Sind Sie typisch deutsch? fragt eine Samstagabendshow in der ARD, die Deutsche Post wirbt mit einem großen Deutschland-Quiz für ihre neue Briefmarkenserie, Das Deutschland-Journal und Wir sind Helden stürmen mit ihrem Hit Gekommen, um zu bleiben die deutschen Single-Charts, immer dicht gefolgt von zahlreichen anderen neuen deutschen Bands wie Fettes Brot und Söhne Mannheims. Deutschland ist in, die Muttersprache und sogar die Liebe zur Heimat popfähig, sobald eine junge freche Sängerin, wie Mieze von der Band Mia den Ton angibt.
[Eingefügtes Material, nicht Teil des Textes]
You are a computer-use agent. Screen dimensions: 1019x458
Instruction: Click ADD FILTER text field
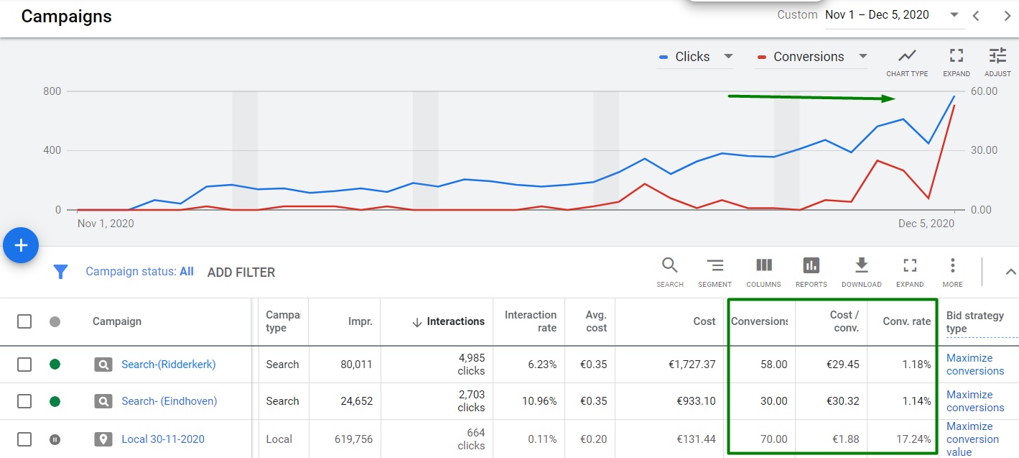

Zeichen eines neuen positiven Deutschland-Bildes? Sehnsuchtsort Deutschland? Oder nur ein schwarz-rot-goldenes Deckmäntelchen über der alten Scham, Deutsch zu sein? Bei den Patienten von Prof. Dr. Helga Bellbein ist das neue deutsche Wohlbefinden noch nicht angekommen. Sie leiden unter psychosomatischen Abwehrreaktionen gegen alles, was deutsch ist. Die Symptome sind unterschiedlich schwer: Patienten mit Wurstallergie, Fußballphobie und Flaggenparanoia gehören zu den leichteren Fällen. Aber was tun mit Menschen, die ihre Herkunft kategorisch leugnen oder mit cholerischen Anfällen auf Karneval reagieren? Einmal wöchentlich treffen sich die Geplagten im psychologischen Institut der renommierten Verhaltenstherapeutin.

„Singen für Deutschland“ ist heute Abend in der Inszenierung von Erik Gedeon im Schauspielhaus zu sehen. Beginn ist um 18:00 Uhr.